INSTRUCTIONS FOR THE TASK: A verbatim copy of all the data is required, minus any images.
BEGIN
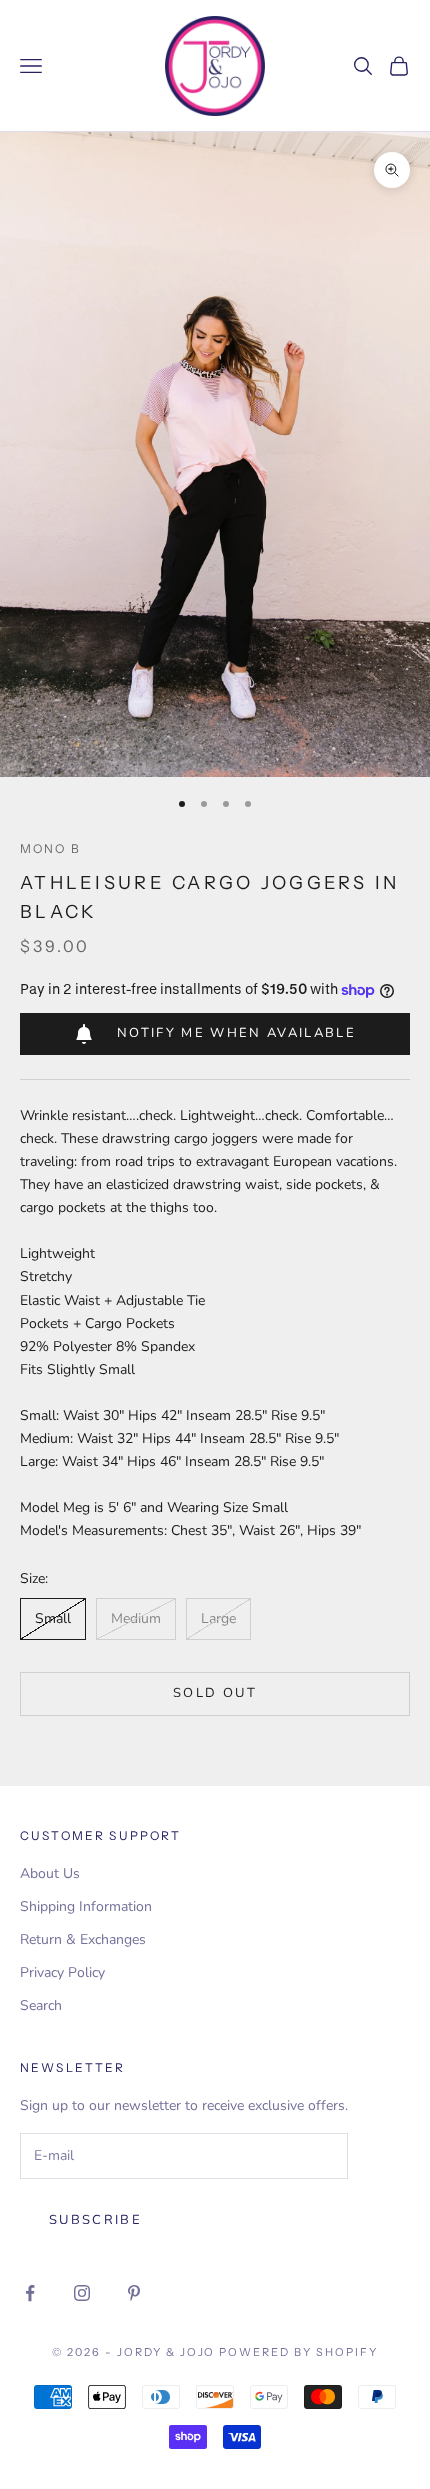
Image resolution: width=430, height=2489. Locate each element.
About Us (50, 1873)
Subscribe (95, 2220)
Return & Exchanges (83, 1939)
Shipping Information (86, 1906)
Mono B (50, 848)
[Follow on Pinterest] (134, 2293)
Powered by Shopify (298, 2352)
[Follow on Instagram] (82, 2293)
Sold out (215, 1693)
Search (41, 2005)
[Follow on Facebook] (30, 2293)
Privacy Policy (62, 1972)
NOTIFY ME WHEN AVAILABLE (236, 1033)
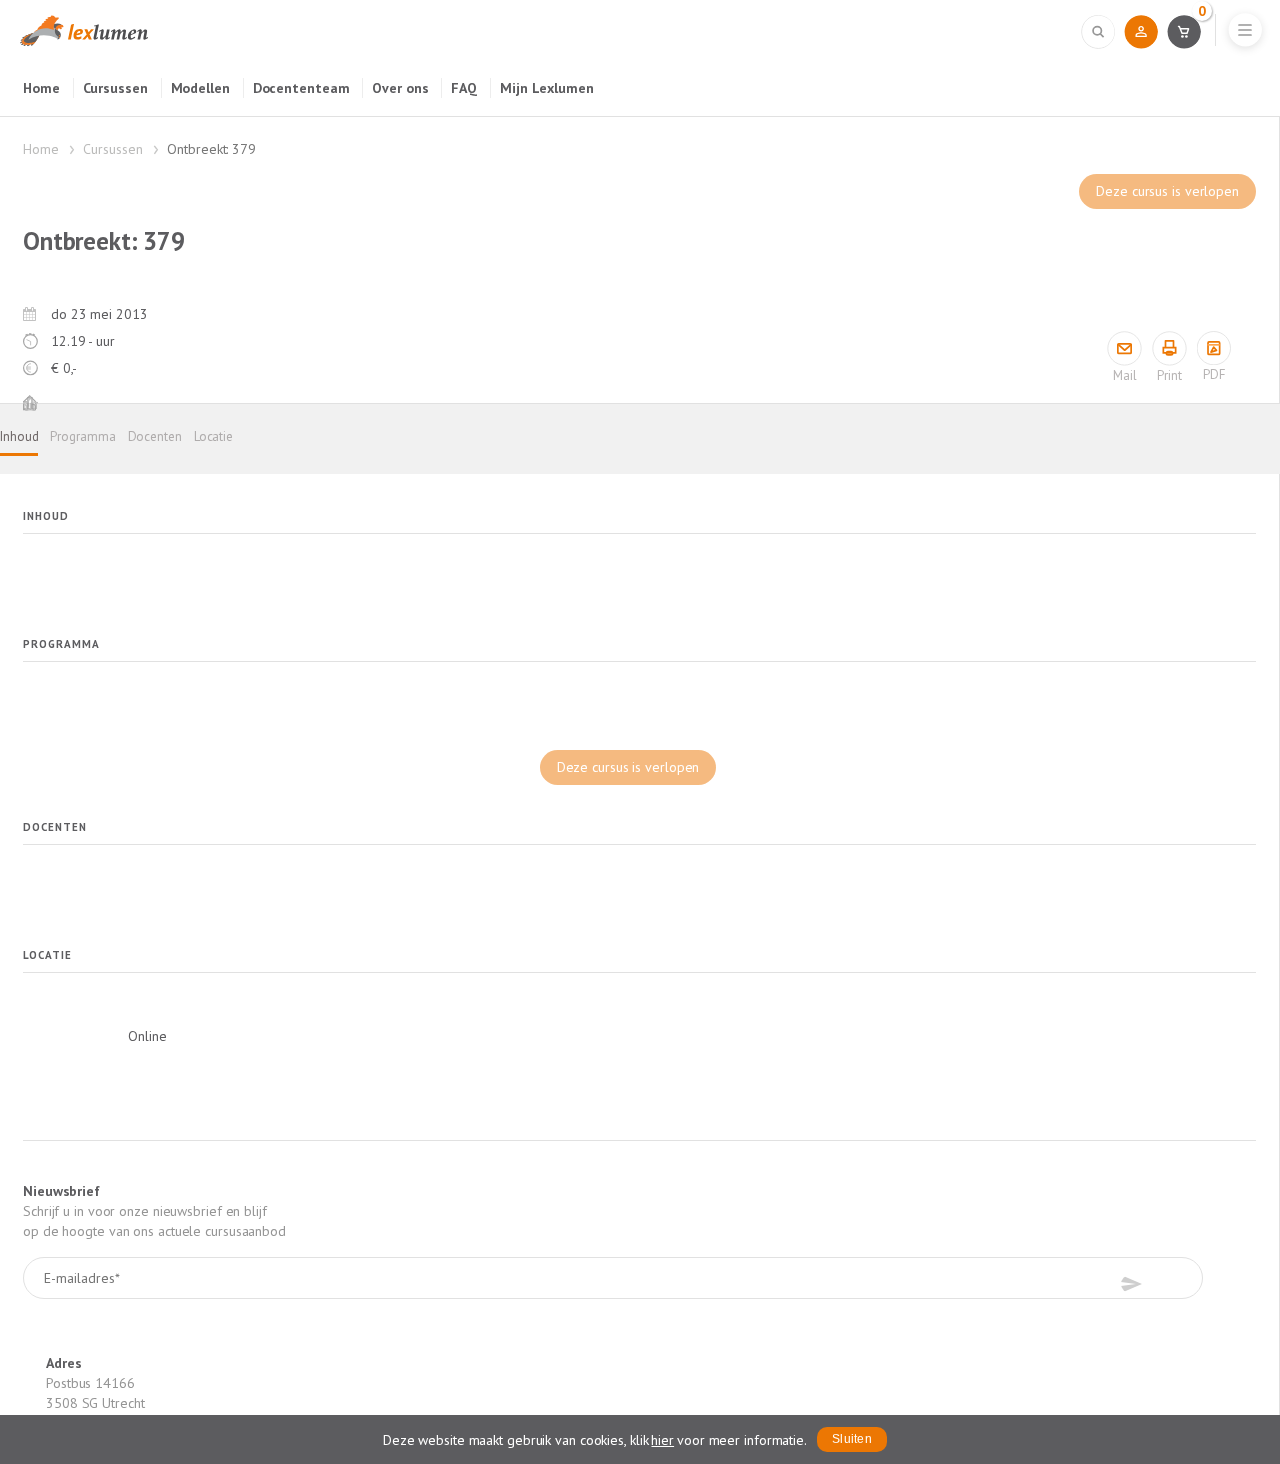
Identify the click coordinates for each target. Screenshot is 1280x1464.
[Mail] (1124, 348)
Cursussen (115, 88)
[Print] (1169, 348)
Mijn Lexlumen (547, 88)
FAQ (464, 88)
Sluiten (852, 1439)
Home (41, 88)
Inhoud (19, 436)
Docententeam (301, 88)
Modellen (200, 88)
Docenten (155, 436)
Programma (82, 436)
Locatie (213, 436)
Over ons (400, 88)
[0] (1183, 31)
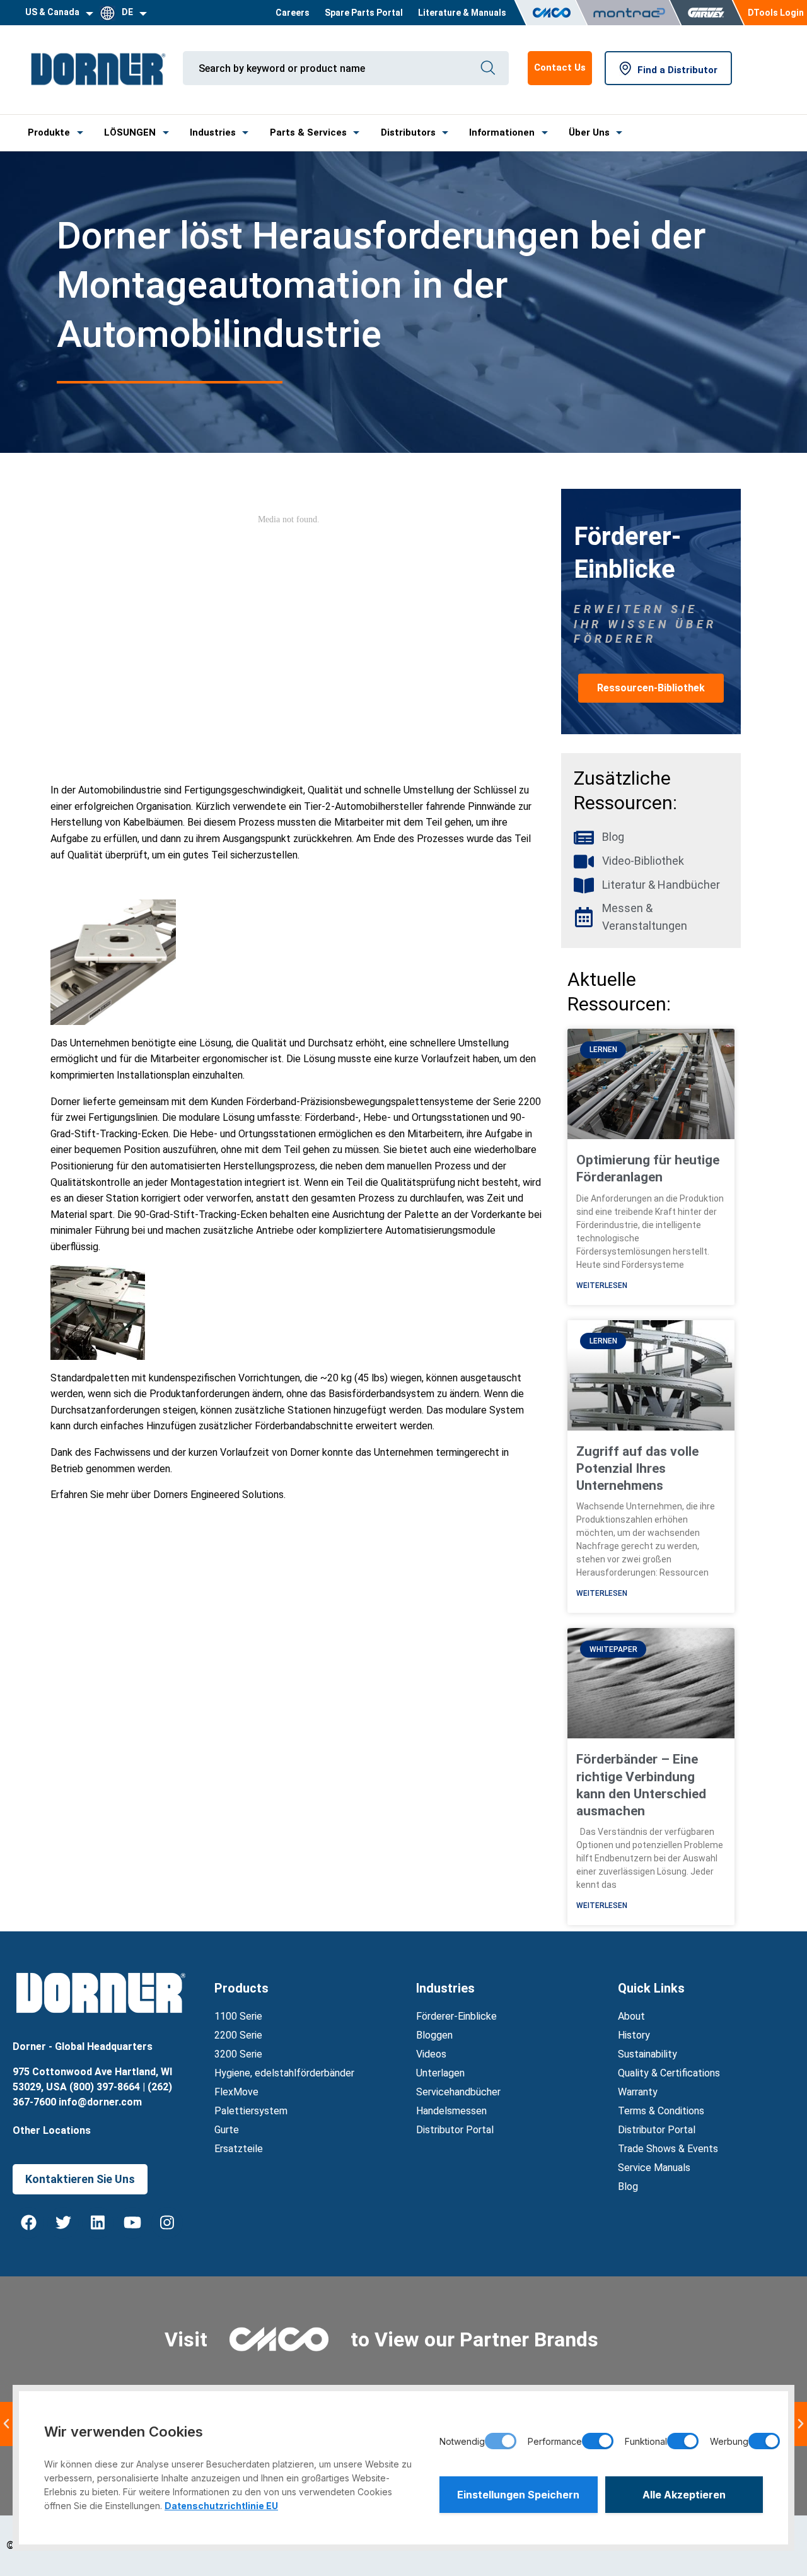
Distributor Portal (455, 2130)
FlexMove (236, 2092)
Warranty (638, 2092)
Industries (213, 132)
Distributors (408, 132)
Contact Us (560, 67)
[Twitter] (63, 2223)
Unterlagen (440, 2073)
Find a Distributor (677, 70)
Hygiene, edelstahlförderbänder (284, 2073)
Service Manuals (654, 2168)
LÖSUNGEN (130, 132)
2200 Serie (238, 2035)
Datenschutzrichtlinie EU (221, 2505)
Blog (628, 2187)
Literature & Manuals (462, 13)
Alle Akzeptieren (684, 2494)
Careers (293, 13)
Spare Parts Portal (364, 13)
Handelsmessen (451, 2111)
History (634, 2035)
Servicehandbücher (458, 2092)
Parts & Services (308, 132)
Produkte (49, 132)
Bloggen (434, 2035)
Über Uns (589, 132)
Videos (431, 2054)
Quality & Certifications (669, 2073)
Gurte (226, 2130)
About (631, 2016)
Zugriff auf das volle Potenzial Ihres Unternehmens (637, 1469)
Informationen (502, 132)
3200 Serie (238, 2054)
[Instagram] (167, 2223)
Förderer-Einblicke (456, 2016)
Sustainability (647, 2054)
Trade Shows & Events (668, 2149)
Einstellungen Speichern (518, 2494)
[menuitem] (292, 13)
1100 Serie (238, 2016)
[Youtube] (132, 2223)
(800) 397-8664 (104, 2087)
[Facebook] (28, 2223)
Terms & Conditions (661, 2111)
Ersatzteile (238, 2149)
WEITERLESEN (601, 1285)
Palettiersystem (250, 2111)
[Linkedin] (97, 2223)
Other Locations (52, 2130)
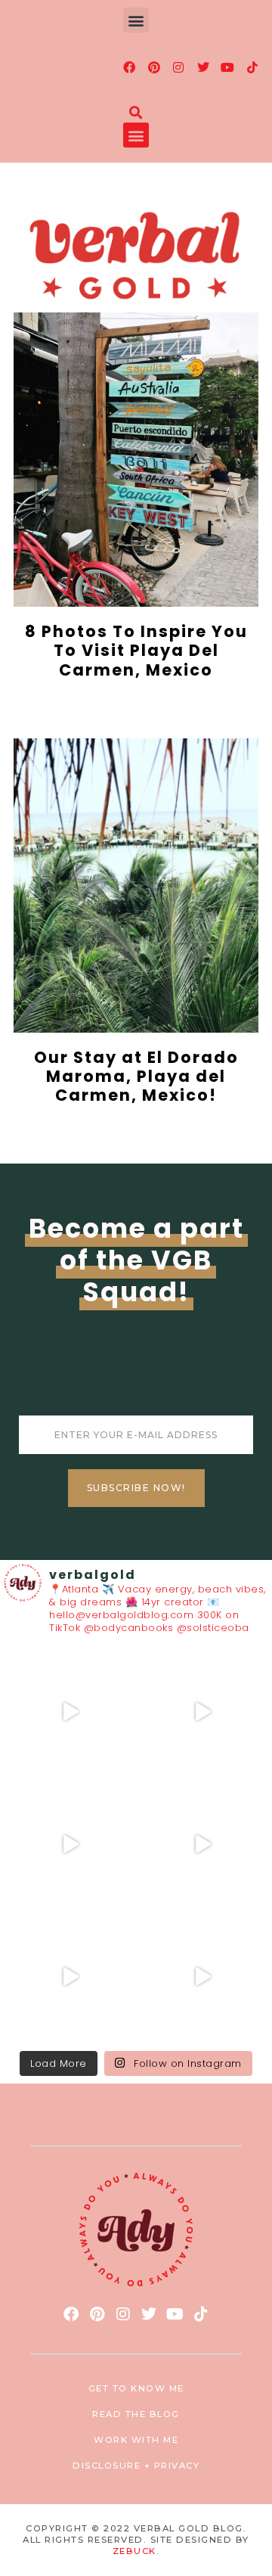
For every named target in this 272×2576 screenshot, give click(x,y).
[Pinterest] (154, 67)
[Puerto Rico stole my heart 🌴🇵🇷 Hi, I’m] (202, 1844)
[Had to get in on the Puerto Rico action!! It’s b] (70, 1844)
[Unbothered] (202, 1977)
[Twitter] (203, 67)
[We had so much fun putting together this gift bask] (70, 1977)
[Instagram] (179, 67)
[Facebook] (130, 67)
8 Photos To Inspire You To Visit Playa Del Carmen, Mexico (136, 650)
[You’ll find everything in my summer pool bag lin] (202, 1712)
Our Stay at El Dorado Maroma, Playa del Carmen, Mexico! (136, 1076)
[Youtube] (228, 67)
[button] (136, 20)
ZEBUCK (134, 2551)
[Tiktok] (252, 67)
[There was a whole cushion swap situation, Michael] (70, 1712)
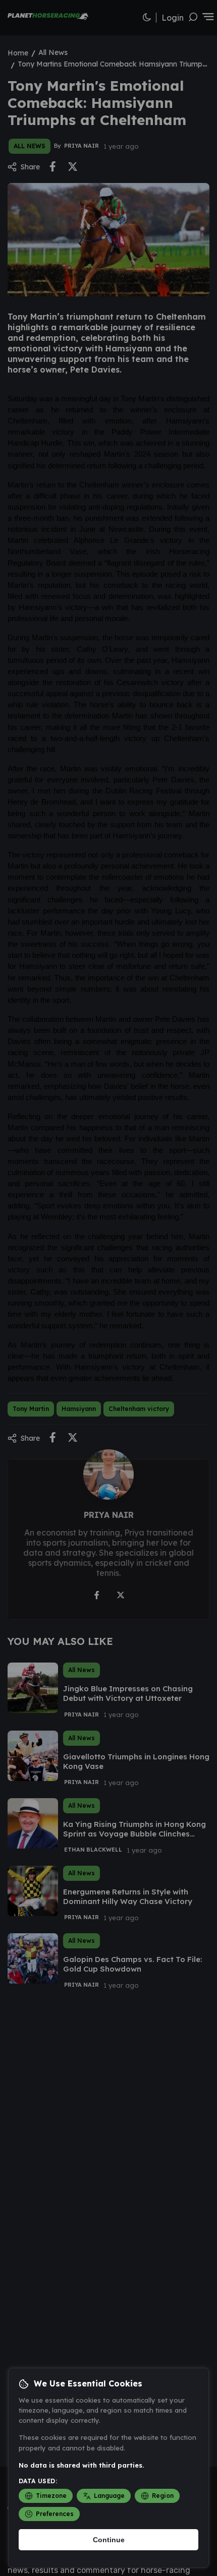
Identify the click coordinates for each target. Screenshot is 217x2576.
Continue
END
TASK SOLUTION:
Image resolution: width=430, height=2489. Locate each element.
About Us (50, 1873)
Subscribe (95, 2220)
Return & Exchanges (83, 1939)
Shipping Information (86, 1906)
Mono B (50, 848)
[Follow on Pinterest] (134, 2293)
Powered by Shopify (298, 2352)
[Follow on Instagram] (82, 2293)
Sold out (215, 1693)
Search (41, 2005)
[Follow on Facebook] (30, 2293)
Privacy Policy (62, 1972)
NOTIFY ME WHEN AVAILABLE (236, 1033)
Identify the click coordinates for each target. Screenshot is 1280x1464.
[Mail] (1124, 348)
Cursussen (115, 88)
[Print] (1169, 348)
Mijn Lexlumen (547, 88)
FAQ (464, 88)
Sluiten (852, 1439)
Home (41, 88)
Inhoud (19, 436)
Docententeam (301, 88)
Modellen (200, 88)
Docenten (155, 436)
Programma (82, 436)
Locatie (213, 436)
Over ons (400, 88)
[0] (1183, 31)
Distributor Portal (455, 2130)
FlexMove (236, 2092)
Warranty (638, 2092)
Industries (213, 132)
Distributors (408, 132)
Contact Us (560, 67)
[Twitter] (63, 2223)
Unterlagen (440, 2073)
Find a Distributor (677, 70)
Hygiene, edelstahlförderbänder (284, 2073)
Service Manuals (654, 2168)
LÖSUNGEN (130, 132)
2200 Serie (238, 2035)
Datenschutzrichtlinie EU (221, 2505)
Blog (628, 2187)
Literature & Manuals (462, 13)
Alle Akzeptieren (684, 2494)
Careers (293, 13)
Spare Parts Portal (364, 13)
Handelsmessen (451, 2111)
History (634, 2035)
Servicehandbücher (458, 2092)
Parts & Services (308, 132)
Produkte (49, 132)
Bloggen (434, 2035)
Über Uns (589, 132)
Videos (431, 2054)
Quality & Certifications (669, 2073)
Gurte (226, 2130)
About (631, 2016)
Zugriff auf das volle Potenzial Ihres Unternehmens (637, 1469)
Informationen (502, 132)
3200 Serie (238, 2054)
[Instagram] (167, 2223)
Förderer-Einblicke (456, 2016)
Sustainability (647, 2054)
Trade Shows & Events (668, 2149)
Einstellungen Speichern (518, 2494)
[menuitem] (292, 13)
1100 Serie (238, 2016)
[Youtube] (132, 2223)
(800) 397-8664 (104, 2087)
[Facebook] (28, 2223)
Terms & Conditions (661, 2111)
Ersatzteile (238, 2149)
WEITERLESEN (601, 1285)
Palettiersystem (250, 2111)
[Linkedin] (97, 2223)
Other Locations (52, 2130)
For every named target in this 272×2576 screenshot, give click(x,y).
[Pinterest] (154, 67)
[Puerto Rico stole my heart 🌴🇵🇷 Hi, I’m] (202, 1844)
[Had to get in on the Puerto Rico action!! It’s b] (70, 1844)
[Unbothered] (202, 1977)
[Twitter] (203, 67)
[We had so much fun putting together this gift bask] (70, 1977)
[Instagram] (179, 67)
[Facebook] (130, 67)
8 Photos To Inspire You To Visit Playa Del Carmen, Mexico (136, 650)
[You’ll find everything in my summer pool bag lin] (202, 1712)
Our Stay at El Dorado Maroma, Playa del Carmen, Mexico! (136, 1076)
[Youtube] (228, 67)
[button] (136, 20)
ZEBUCK (134, 2551)
[Tiktok] (252, 67)
[There was a whole cushion swap situation, Michael] (70, 1712)
Identify the click coordinates for each target. Screenshot is 217x2576.
Continue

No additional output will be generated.